New Mexico Top Organics - Ultra Health, which paid the $50 application fee to operate an educational booth at this year’s State Fair, says the State Fair Commission’s rules are unconstitutional viewpoint discrimination, prior restraint, and denial of equal protection.

Top Organics is a nonprofit, licensed by New Mexico’s Department of Health “to grow, distribute, and sell medical cannabis products to patients enrolled in the Department’s Medical Cannabis Program,” it says in its May 31 federal lawsuit.

Nonetheless, it says, it was barred from bringing not only “any type of drug paraphernalia that could be used to plant, propagate, cultivate, grow, harvest, manufacture, compound, convert, produce, process, prepare, test, analyze, pack, repack, store, contain, conceal, inject, ingest, inhale or otherwise introduce into the human body any type of cannabis or other controlled substance,” but from “displaying any image of the above restricted items in any way to include banners, flyers, clothing or any other medium.”

Under those terms, Ultra Health points out, it could not bring a drawing or photo of a pot plant, or of a shovel, or of a cookie, or of a cardboard box, which might be used to store medical marijuana.

For fear of violating these vague and unconstitutional restrictions, Ultra Health decided not to set up a booth at the State Fair this year, but to sue instead.

Lead defendant Larry Kennedy is chairman of the New Mexico State Fair Commission.

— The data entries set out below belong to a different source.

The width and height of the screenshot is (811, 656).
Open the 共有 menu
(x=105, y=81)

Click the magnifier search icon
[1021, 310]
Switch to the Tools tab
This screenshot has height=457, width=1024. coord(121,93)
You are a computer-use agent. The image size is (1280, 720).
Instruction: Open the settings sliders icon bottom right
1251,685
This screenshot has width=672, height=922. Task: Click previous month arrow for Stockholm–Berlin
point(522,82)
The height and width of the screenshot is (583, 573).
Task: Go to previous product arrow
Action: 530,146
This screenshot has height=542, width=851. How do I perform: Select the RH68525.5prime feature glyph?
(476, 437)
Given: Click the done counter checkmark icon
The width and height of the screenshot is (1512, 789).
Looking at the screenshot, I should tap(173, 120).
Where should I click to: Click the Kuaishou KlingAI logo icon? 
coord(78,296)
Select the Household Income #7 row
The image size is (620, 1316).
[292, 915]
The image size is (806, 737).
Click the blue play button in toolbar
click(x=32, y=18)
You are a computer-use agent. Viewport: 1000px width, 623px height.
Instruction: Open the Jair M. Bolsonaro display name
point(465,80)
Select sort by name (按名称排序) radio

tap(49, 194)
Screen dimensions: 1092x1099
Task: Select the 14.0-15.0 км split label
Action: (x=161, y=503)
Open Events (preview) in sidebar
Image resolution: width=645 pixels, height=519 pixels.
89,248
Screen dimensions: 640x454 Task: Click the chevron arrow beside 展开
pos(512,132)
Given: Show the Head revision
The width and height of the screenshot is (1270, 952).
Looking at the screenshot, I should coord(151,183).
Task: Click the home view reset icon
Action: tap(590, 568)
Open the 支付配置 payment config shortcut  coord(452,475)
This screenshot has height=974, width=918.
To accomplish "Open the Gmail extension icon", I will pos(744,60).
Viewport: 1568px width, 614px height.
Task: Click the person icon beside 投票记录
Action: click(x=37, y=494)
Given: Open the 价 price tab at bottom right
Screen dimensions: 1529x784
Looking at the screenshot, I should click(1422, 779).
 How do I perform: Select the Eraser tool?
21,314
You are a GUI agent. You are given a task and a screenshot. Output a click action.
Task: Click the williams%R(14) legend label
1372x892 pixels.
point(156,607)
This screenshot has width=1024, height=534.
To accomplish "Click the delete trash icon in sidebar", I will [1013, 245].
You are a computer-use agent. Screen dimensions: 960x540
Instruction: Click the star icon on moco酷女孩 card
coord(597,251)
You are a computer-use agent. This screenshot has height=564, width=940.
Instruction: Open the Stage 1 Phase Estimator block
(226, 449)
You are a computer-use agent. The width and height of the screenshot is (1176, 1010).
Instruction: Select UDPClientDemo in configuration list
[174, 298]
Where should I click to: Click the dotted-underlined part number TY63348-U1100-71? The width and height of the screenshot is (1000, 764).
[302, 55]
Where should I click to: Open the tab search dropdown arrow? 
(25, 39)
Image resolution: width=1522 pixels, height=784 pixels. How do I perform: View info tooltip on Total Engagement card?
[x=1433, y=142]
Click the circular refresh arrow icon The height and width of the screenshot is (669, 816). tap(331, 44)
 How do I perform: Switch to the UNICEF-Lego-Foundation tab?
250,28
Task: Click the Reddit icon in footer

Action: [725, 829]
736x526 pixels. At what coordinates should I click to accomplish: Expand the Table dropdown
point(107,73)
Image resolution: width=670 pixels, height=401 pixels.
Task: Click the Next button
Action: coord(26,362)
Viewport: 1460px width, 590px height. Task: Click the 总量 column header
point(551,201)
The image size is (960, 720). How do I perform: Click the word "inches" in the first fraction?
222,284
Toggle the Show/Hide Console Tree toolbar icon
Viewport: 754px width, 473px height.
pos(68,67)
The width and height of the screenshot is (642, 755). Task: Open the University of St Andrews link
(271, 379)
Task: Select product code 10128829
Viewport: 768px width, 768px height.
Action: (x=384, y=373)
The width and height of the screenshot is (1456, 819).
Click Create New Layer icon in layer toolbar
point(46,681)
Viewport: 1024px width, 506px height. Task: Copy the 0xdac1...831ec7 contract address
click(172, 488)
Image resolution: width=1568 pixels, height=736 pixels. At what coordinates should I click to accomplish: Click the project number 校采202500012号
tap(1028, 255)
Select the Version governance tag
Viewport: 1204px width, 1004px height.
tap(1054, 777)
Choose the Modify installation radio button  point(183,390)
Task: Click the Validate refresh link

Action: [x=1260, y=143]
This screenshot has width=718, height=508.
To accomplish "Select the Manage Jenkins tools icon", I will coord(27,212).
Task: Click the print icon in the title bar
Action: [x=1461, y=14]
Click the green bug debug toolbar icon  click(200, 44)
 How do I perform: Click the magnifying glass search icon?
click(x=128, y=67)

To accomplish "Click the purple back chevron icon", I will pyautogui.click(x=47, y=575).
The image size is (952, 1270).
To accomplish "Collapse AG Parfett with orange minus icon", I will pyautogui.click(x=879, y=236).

Defendant Dan Mourning is general manager of Expo New Mexico, a state agency; and Raina Bingham is director of the Concessions Department for Expo New Mexico. All are sued in their official capacities.

Last year Ultra Health ran an informational booth at the State Fair at which it displayed “Dorothy,” a 3-week-old female marijuana plant — but not for long. The state police evicted Dorothy from the fair on Day One.

Ultra Health wants the commission’s rules enjoined as violations of the First and 14th Amendments, plus damages and attorney’s fees.

It is represented by Kristina Caffrey and Brian Egolf with Egolf + Ferlic + Harwood of Albuquerque. Brian Egolf is also speaker of the New Mexico House of Representatives.